A recent study found that boredom can spark individual productivity and creativity. When a person is bored, they allow their minds to wander and daydream. This enhances creative thinking and problem solving. 

Boredom also allows children to be self reliant. When left up to their own devices they have to decide what they want to do. According to Lyn Fry, a child psychologist told  Quartz, “Your role as a parent is to prepare children to take their place in society. Being an adult means occupying yourself and filling up your leisure time in a way that will make you happy. If parents spend all their time filling up their child’s spare time, then the child’s never going to learn to do this for themselves.”

Having to discover what you like to do when you are bored will also allow children to find what they’re really interested in. These interests could lead to passions or hobbies in their lives. However, if they are constantly going from one activity to another, they will never have the down time to figure out where their interests lie. Finding out what makes you happy is important for everyone, especially as children grow up. 

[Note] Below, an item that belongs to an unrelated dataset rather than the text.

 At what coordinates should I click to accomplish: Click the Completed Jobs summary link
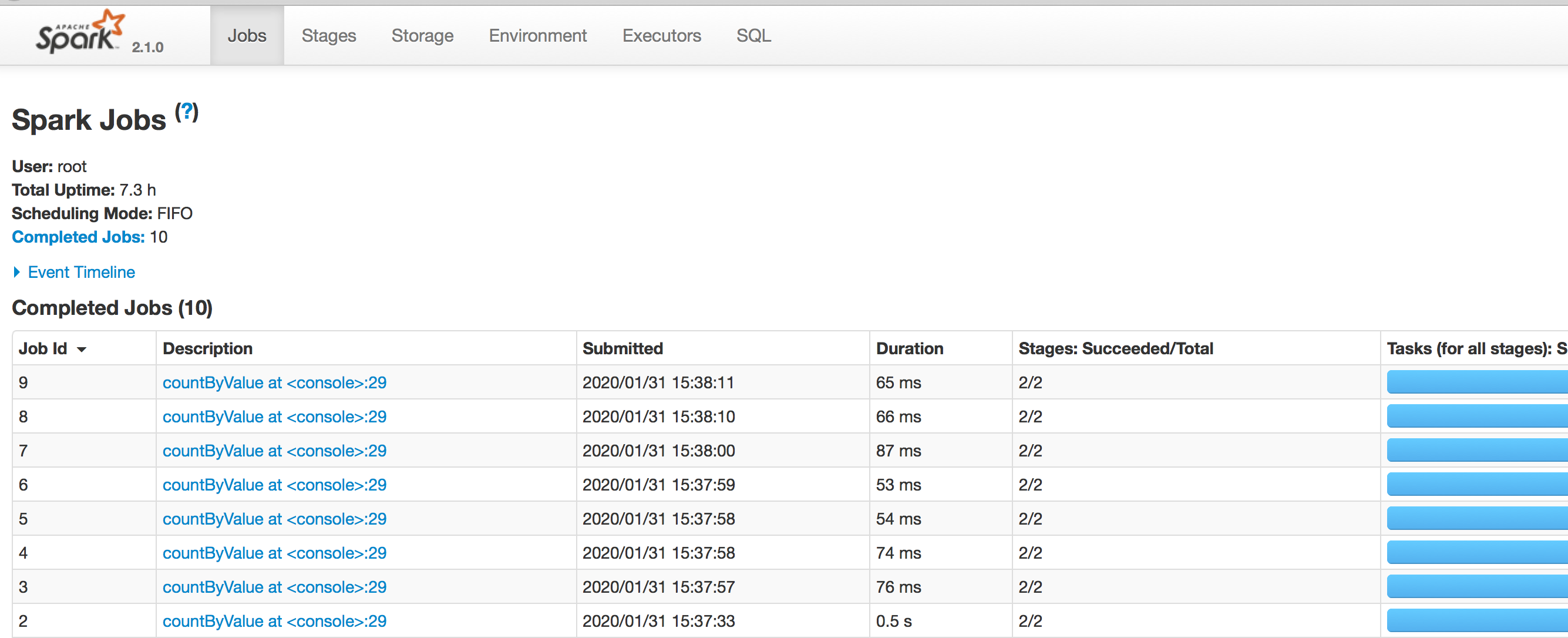tap(78, 237)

Let your child be bored and they might gruffle and groan for a bit. Stay the course, and  eventually they figure out how to entertain themselves. Whether it is playing with toys they forgot about, building forts out of pillows, writing stories, designing a board game, coloring and painting, or playing imaginative games, children will find ways to entertain themselves. Disconnect your child from all forms of technology, leave them alone, and you would be surprised at the creativity they can unleash.

We often model for children the need to multitask. We overschedule ourselves and our children. We constantly check our phones, email, social media, watching TV and are constantly staying connected. Start by modeling for your children an afternoon of zero technology and just sitting, reading a book, having a conversation with a partner,  or coloring. Show them that it is ok to not do anything sometimes. 

Do not feel bad for having a weekend where nothing is planned. Sometimes social media makes parents feel bad when they are not out at an immersive educational adventurous location. That is not real life, and no one will judge you if every once in a while you and your child do nothing. 

Boredom is good for a child’s development and for parents too. We all need down time. Finding the balance between our go-go-go lives and just being is absolutely necessary for all of us. 

We are here to say, “Let kids be bored!”